_Problems to work on_
1. Answer these questions using the post on staggering SQL Agent jobs.
(a) What two things does the JobDelay table store?
(b) How many rows does the GetJobData procedure return for a job that executes every 15 minutes?
(c) In what language is the Overlap Checker console app written?
2. Write the next part of the post on staggering SQL Agent jobs, beginning right after its final line.

_Passage shown_
·····
When you notice a performance issue on an instance, what is your first instinct? I would say the majority of DBAs would start looking at the user and application processes the were running against the instance. While it's a pretty safe bet to make, how do you know you're not a part of the problem?
When was the last time you looked at your SQL Agent jobs? Do you have any jobs with overlapping execution times? I'm not just talking about jobs using the same schedule, but jobs that overlap every tenth execution, or every fourth. If you have one or two instances to manage it can be a trivial task to check this out, there are even a few pieces of software that can help. But what if you manage 100+ instances, with 100 jobs each? In this post we'll go over a custom built solution developed just for such a case.
The general concept is straight forward: We will calculate and add a delay to the execution of each job in such a way that we get the least amount of overlapping executions. We do this by getting all job execution data for a 24 hour period and then we add a small (ever increasing) delay to each job until we reach the lowest level of overlaps possible. This delay information is then stored in a table on the instance and is used by a 'Delay' step added to each job to delay job execution by the amount specified.
There are a few moving parts to this solution:
JobDelay Table: This table stores the job name and an integer representing the number of seconds to delay each execution of the job.
AddJobDelay Stored Procedure: This procedure loops through all jobs on the instance and adds a new 'Delay' step as the first step of the job. This step executes the following code:
DECLARE @delay INT = NULL; DECLARE @waitfor CHAR(8); SELECT @delay = delay_sec FROM JobDelay WHERE job_name = '[job name goes here]' SET @waitfor = LEFT(DATEADD(second,ISNULL(@delay,0),CAST('00:00:00' AS TIME)),8); WAITFOR DELAY @waitfor;
Because I didn't want to have to keep track of job ids, this solution requires that you use unique job names. Which is arguably something you should be doing anyhow.
GetJobData Stored Procedure: This procedure returns one row for every job execution scheduled for the next 24 hours. Currently it does not pay attention to the time of day that a job can run (coming in a future version) it just assumes all jobs execute on a 24 hour schedule. As an example, if a job executes every 15 minutes, you would see 96 rows for this job. Along with executions, this proc also determines the average duration for the job (minus the delay step), this is very important later in the process.
Overlap Checker: This is a C# console app that takes the data from the
GetJobData stored procedure and calculates the optimal delay for each job. Here is an overview of what this program is doing (with as little detail as I can muster):
In order for this to work we have to operate under a few assumptions:
- Jobs don't need to execute exactly when they were defined to run
- There is currently enough job history data in
msdb to be considered representative of a typical day
- We don't care about reducing overlaps of jobs that execute every minute, or every twelve hours.
·····
_Material supplied_
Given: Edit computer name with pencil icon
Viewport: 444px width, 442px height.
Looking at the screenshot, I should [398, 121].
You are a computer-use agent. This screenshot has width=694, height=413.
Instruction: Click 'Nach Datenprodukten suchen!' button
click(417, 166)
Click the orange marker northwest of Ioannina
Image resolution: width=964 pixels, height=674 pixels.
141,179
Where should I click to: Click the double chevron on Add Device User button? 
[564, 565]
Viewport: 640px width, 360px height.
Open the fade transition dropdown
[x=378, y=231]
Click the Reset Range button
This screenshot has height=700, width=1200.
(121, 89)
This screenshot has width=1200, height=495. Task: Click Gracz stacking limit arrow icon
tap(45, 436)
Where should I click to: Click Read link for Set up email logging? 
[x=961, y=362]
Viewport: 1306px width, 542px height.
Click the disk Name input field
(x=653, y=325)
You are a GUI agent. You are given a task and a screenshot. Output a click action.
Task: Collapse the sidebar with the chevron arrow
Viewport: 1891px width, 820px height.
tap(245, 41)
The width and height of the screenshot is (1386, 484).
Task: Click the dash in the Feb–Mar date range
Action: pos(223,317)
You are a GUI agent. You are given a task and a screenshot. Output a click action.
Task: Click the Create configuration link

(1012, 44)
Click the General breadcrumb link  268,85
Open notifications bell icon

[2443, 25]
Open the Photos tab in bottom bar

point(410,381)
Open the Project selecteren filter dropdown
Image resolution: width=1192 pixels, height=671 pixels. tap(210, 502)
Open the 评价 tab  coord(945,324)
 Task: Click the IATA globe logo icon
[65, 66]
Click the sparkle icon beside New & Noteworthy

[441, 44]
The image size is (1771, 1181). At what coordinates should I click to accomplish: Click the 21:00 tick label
·····
_Answers to the problems_
1.
(a) The job name and an integer giving the number of seconds to delay each execution of the job.
(b) 96 rows.
(c) C#.

2.
Limitations: - All jobs must be uniquely named - Jobs with multiple schedules are currently ignored
Overall this solution has worked great. We saw an overall CPU reduction and "smoothing" effect on CPU spikes. I did doubt the effects at first, but turning the delays off quickly proved me wrong. Most jobs never see a delay more than 10-100 seconds, and overall this process only takes ~1 minute to execute per instance.
There was a big focus on getting execution times down on the application portion of this because I wanted to be able to run it directly on the instance. The initial version of this solution relied on pure TSQL and took ~45 minutes to execute, subsequent iterations used PowerShell which got it down to ~15 miuntes, and finally C# which got the execution times down to 30-45 seconds on average. Because of the amount of looping that occurs, moving this into a C# app was the right thing to do.
Exclusions: The case has not yet come up where we need a job excluded from getting a delay assigned to it, but it is bound to happen. To accommodate this I will eventually be adding an exclusions table to each instance. It will likely be replicated or kept in sync between instances in some other fashion (I'm all about centralized management).
Move More Into The App: I may also look into moving even more of the processing work into the C# app, currently I am using some CTE magic to extrapolate the job execution times based on the start date and execution interval, but this could easily be done in the app, and with less CPU overhead.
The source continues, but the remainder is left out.